## Problems to solve
1) In the forum thread about gender-swapping, list every distinct username that appears in a post header with the date Mar 14, 2011.
2) Duplicate the passage of the forum thread that begins at the words "## Sarcastic Coffeecup" and stops after "how this happened.".
3) Go on with the forum thread about gender-swapping, starting right after its last line.

## Text block
__________

Bloodshot_Eyes said:


> Must... resist urge... to bite off head...



It's called a joke. If you are actually getting mad over this, I suggest that you get a life.


----------



## Bloodshot_Eyes (Mar 14, 2011)

GoldenJackal said:


> It's called a joke. If you are actually getting mad over this, I suggest that you get a life.


 
This subject matter (thread-wise) just makes me really fucking irritable... Jokes mean nothing...


----------



## Duality Jack (Mar 14, 2011)

Bloodshot_Eyes said:


> This subject matter (thread-wise) just makes me really fucking irritable... Jokes mean nothing...


  Gender-swappingmakes bloodshot irritable.


----------



## Icky (Mar 14, 2011)

The Drunken Ace said:


> Gender-swappingmakes bloodshot irritable.


 
He literally just posted that.


----------



## Duality Jack (Mar 14, 2011)

Icky said:


> He literally just posted that.


 I was going to say something more infuriating and accurate making observations as to why but I decided not too.


----------



## GoldenJackal (Mar 14, 2011)

Bloodshot_Eyes said:


> This subject matter (thread-wise) just makes me really fucking irritable... Jokes mean nothing...


 
Internet.

Serious business.


----------



## Icky (Mar 14, 2011)

The Drunken Ace said:


> I was going to say something more infuriating and accurate making observations as to why but I decided not too.


 
Then why the hell would you post at all?

Oh, and @Bloodshot: Why is that?


----------



## Bloodshot_Eyes (Mar 14, 2011)

Icky said:


> Oh, and @Bloodshot: Why is that?


 
It's all hypothetical, it will NEVER happen... no matter how much one may want it to happen...


----------



## Duality Jack (Mar 14, 2011)

Bloodshot_Eyes said:


> It's all hypothetical, it will NEVER happen... no matter how much one may want it to happen...


 
Then avoid the topic matter.

Personally it would change nothing for me, after the unique-ness and awe wore off I would not really care and live life the same way as I was going to.


----------



## Icky (Mar 14, 2011)

Bloodshot_Eyes said:


> It's all hypothetical, it will NEVER happen... no matter how much one may want it to happen...


 
And that angers you? Hell, I went through almost the same thing (substitute women for birds) until I realized that it wasn't going to happen. Once I realized that, I focused on what I actually could do to make myself happier, and became interested in new and different things. 

It's all a matter of perspective.


----------



## RayO_ElGatubelo (Mar 14, 2011)

Also, I forgot to tell you guys.

I'd probably go to GatodeCafe's place to try out my new body.


----------



## Sarcastic Coffeecup (Mar 14, 2011)

i'd propably sit down and think my head off about how did this happen, after that sorted out i'd go see a doc and ask about ideas how this happened.
But if i knew all that and that this is temporary i'd go to womens sauna and showers to *cough* wash up


----------



## RayO_ElGatubelo (Mar 14, 2011)

__________

## Data extract
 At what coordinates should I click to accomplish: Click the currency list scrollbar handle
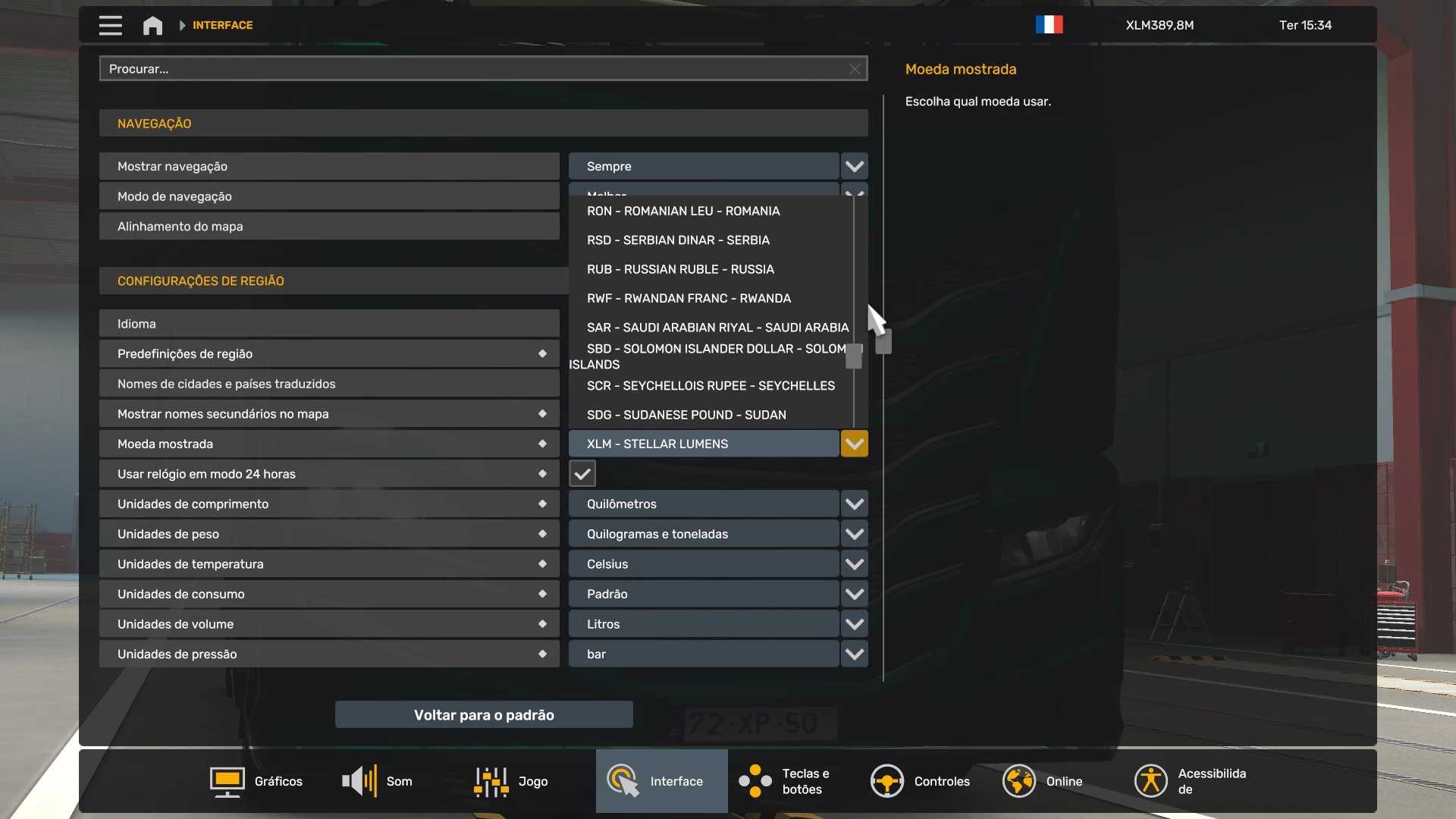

__________

## Responses in order
1) Bloodshot_Eyes, Duality Jack, Icky, GoldenJackal, RayO_ElGatubelo, Sarcastic Coffeecup

2)
## Sarcastic Coffeecup (Mar 14, 2011)

i'd propably sit down and think my head off about how did this happen, after that sorted out i'd go see a doc and ask about ideas how this happened.

3)
Fincoffeemug said:


> i'd propably sit down and think my head off about how did this happen, after that sorted out i'd go see a doc and ask about ideas how this happened.
> But if i knew all that and that this is temporary i'd go to womens sauna and showers to *cough* wash up


 
Hey, I wonder, did that happen to your president? She kind of looks like one of our talk show hosts.


----------



## Thatch (Mar 14, 2011)

Bloodshot_Eyes said:


> It's all hypothetical, it will NEVER happen... no matter how much one may want it to happen...


 
Just as a great deal of other things. Do you rage about ALL you'd want but will most likely never be able to achieve?


----------



## Sarcastic Coffeecup (Mar 14, 2011)

RayO_ElGatubelo said:


> Hey, I wonder, did that happen to your president? She kind of looks like one of our talk show hosts.


Might be,the similarity is noticable but no, our president isn't funny enough to be him. Their attitudes don't mix


----------



## VoidBat (Mar 14, 2011)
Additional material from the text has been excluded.